ACTIONS TO TAKE:
**a.** In the DWScript JIT benchmark article, which compiler settings were used to build the benchmarks?
**b.** Translate this sentence from the DWScript JIT benchmark article into Spanish: "The Delphi 32bit compiler really suffers because of Min/Max (despite having inlined them)."
**c.** Carry the DWScript JIT benchmark article forward from its final line, "What next?"

DOCUMENT SEGMENT:
──────

Not in (interpreted) Kansas anymore

dws-mirrorFor a few weeks now, an experimental JIT compiler has been available in the DWScript SVN for 32bits code. A more detailed article into the hows and whats and WTFs will come later.

Consider this article as an extended teaser, and a sort of call for test cases, benchmarks and eyeballs on the source code.

Following benchmarks were compiled in XE2 with full optimization, no stack frames and no range checking. Absolute values aren’t meaningful, just consider them relatively.

Mandelbrot fractal

bench_mandelbrot(lower is better)

Delphi XE2-32bit : 515
Delphi XE3-64bit: 162
DWScript JIT 32bit: 281

The JIT was initially tested on the Mandelbrot benchmark, so that’s one of the cases where JITing is almost complete, with the exception of the SetPixel() call.

SciMark 2

bench_scimark(higher is better)

Delphi XE2-32bit : 507
Delphi XE3-64bit: 682
DWScript JIT 32bit: 215

Delphi version uses pointers, DWScript version was slightly updated to use dynamic arrays instead  and JITting is partial at the moment.

The benchmark involves fairly large matrices, and DWScript use of Variant (16 bytes) rather than Double (8 bytes) means the data no longer fits in the CPU cache, which partly accounts for the poor showing of the JIT.

Array statistics

bench_array_stats(lower is better)

Delphi XE2-32bit : 208
Delphi XE3-64bit: 47
DWScript JIT 32bit: 63

This test measures of execution time of the following code (fully JITted), which computes the base values for common array statistics (range, average, deviation, etc.). The Delphi 32bit compiler really suffers because of Min/Max (despite having inlined them).

// "a" a floating point array of non-ordered values
for v in a do begin
   s := s + v;
   s2 := s2 + v*v;
   mi := Min(mi, v);
   ma := Max(ma, v);
end;

What next?

──────

DATA BELOW:
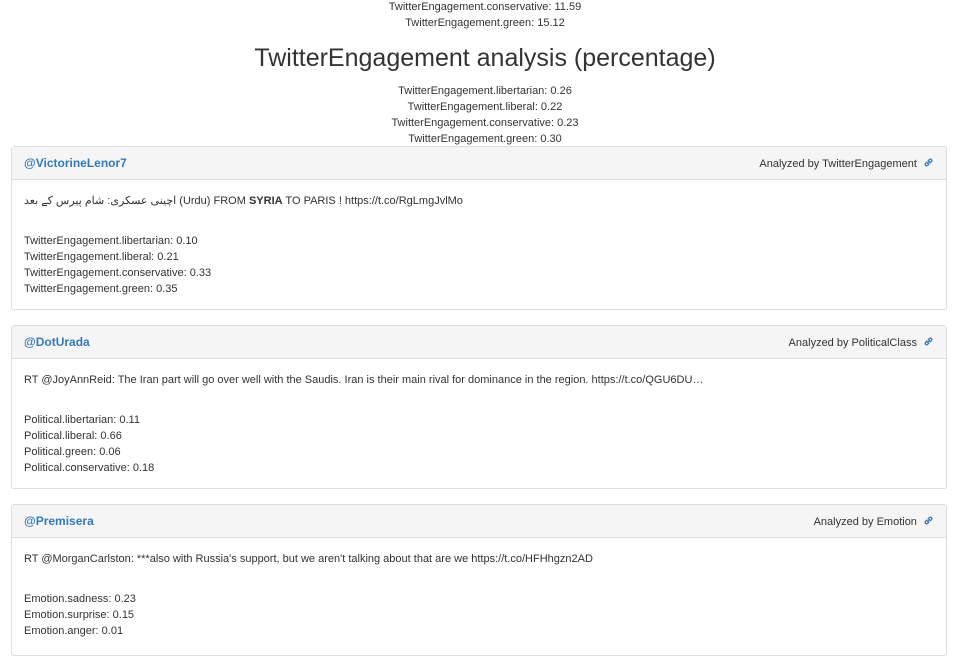 Image resolution: width=970 pixels, height=656 pixels. Describe the element at coordinates (485, 91) in the screenshot. I see `summary-stat-line: TwitterEngagement.libertarian: 0.26` at that location.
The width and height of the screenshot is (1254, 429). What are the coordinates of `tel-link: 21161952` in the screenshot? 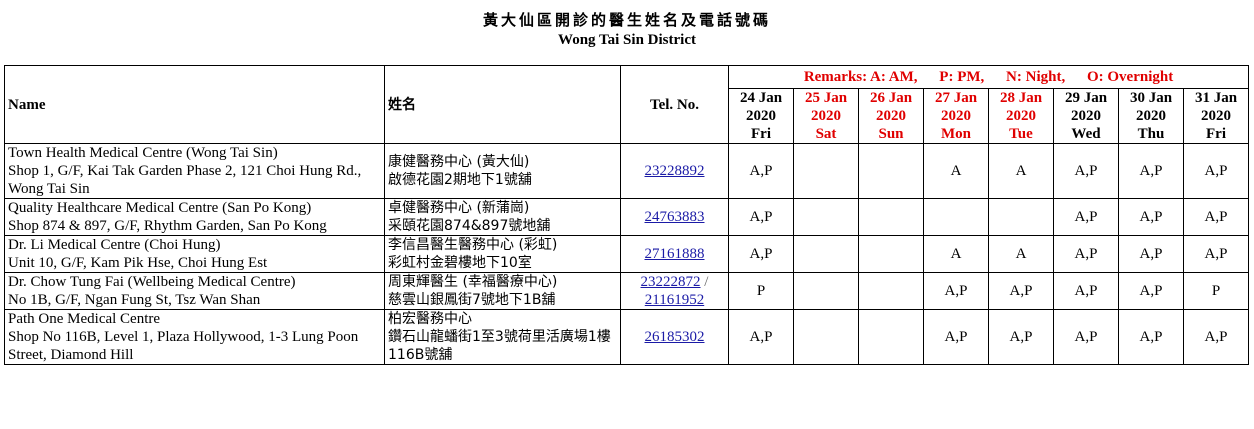 It's located at (674, 300).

──────

PER-TASK OUTPUTS:
**a.** XE2 with full optimization, no stack frames and no range checking.

**b.** El compilador Delphi de 32 bits realmente sufre por culpa de Min/Max (a pesar de haberlos puesto en línea).

**c.**
The DWScript JIT compiler relies on SSE2 to outperform the Delphi 32bit compiler, its current main limitations are:

  • JIT centers around floating point and a limited subset of integer and Boolean operations, the rest isn’t JITted yet.
  • Function calls aren’t JITted at the moment, and neither are a variety of other statements.
  • The JIT works with the same data structures as the interpreted engine, that means script debuggers and everything else works on JITted code as if it was still interpreted, but that also means the basic data unit is still the 16 bytes Variant at the moment.
  • The JIT register allocator is currently limited to floating point (ie. no integer or pointer allocations).
  • DWScript Integer type is 64bit sized, so for 32bit values, Integer performance is lower than what Delphi 32 can do, even though the JIT can generate typically faster code for it than the Delphi 32bit compiler does for Int64.

The JIT also suffers against a 64bit compiler as there are 64bit CPU instructions (and registers) not accessible in 32bit mode, but a 64bit JIT should be able to go farther.

If you’re interested and want to help, I’m currently looking for benchmarks and test cases, if you have code that compiles in both Delphi and DWScript,  particularly on integer maths (encryption, etc.) or object-oriented manipulations (graphs, trees…) that could help. You’re even allowed to have the Delphi version use pointers and other tricks, the comparison doesn’t need to be fair 😉

10 thoughts on “Not in (interpreted) Kansas anymore

  1. First of all, thanks for your amazing job at DWS! Have you considered using DynASM (http://luajit.org/dynasm.html)? It´s the JIT engine behind LuaJIT and is considered one of the fastest JITters available, even outperforming V8 in most cases.

  2. @gustavoLuaJIT gets a score of 601 in SciMark here, which places it somewhere in between Delphi 32 & 64bit compilers, so quite good indeed.
    LUA llvm feedback is what scared from using llvm, but LuaJIT is indeed very fast, however it’s oriented towards a dynamic language, and it’s written in both ASM, C and LUA, so not easily reusable in a Delphi/pascal context.

  3. What could be good is to have the benchmark values about plain interpreted DWS execution, for comparison.

    I already posted my comments about your nice JITter in your previous post. They are still relevant to the current status – and you answered to them in your “What’s next” note above.

    Great!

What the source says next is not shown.